Local transfer learning Gaussian process modeling, with applications to surrogate modeling of expensive computer simulators

A critical bottleneck for scientific progress is the costly nature of computer simulations for complex systems. Surrogate models provide an appealing solution: such models are trained on simulator evaluations, then used to emulate and quantify uncertainty on the expensive simulator at unexplored inputs. In many applications, one often has available data on related systems. For example, in designing a new jet turbine, there may be existing studies on turbines with similar configurations. A key question is how information from such ``source'' systems can be transferred for effective surrogate training on the ``target'' system of interest. We thus propose a new LOcal transfer Learning Gaussian Process (LOL-GP) model, which leverages a carefully-designed Gaussian process to transfer such information for surrogate modeling.

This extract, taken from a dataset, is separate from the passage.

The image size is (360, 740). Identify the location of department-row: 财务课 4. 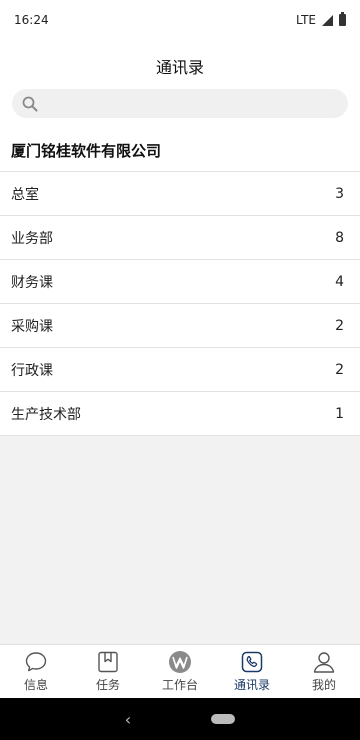
(180, 282).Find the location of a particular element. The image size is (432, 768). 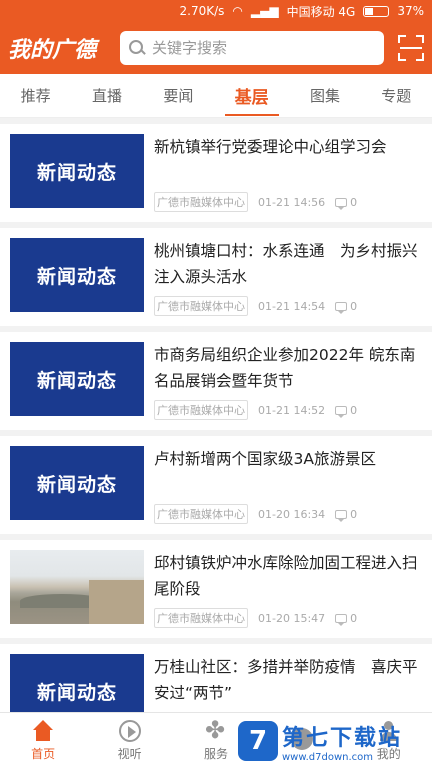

The key novelty of the LOL-GP is a latent regularization model, which identifies regions where transfer should be performed and regions where it should be avoided. Such a ``local transfer'' property is present in many scientific systems: at certain parameters, systems may behave similarly and thus transfer is beneficial; at other parameters, they may behave differently and thus transfer is detrimental. By accounting for local transfer, the LOL-GP can temper the risk of ``negative transfer'', i.e., the risk of worsening predictive performance from information transfer. We derive a Gibbs sampling algorithm for efficient posterior predictive sampling on the LOL-GP, for both the multi-source and multi-fidelity transfer settings. We then show, via a suite of numerical experiments and an application for jet turbine design, the improved surrogate performance of the LOL-GP over existing methods.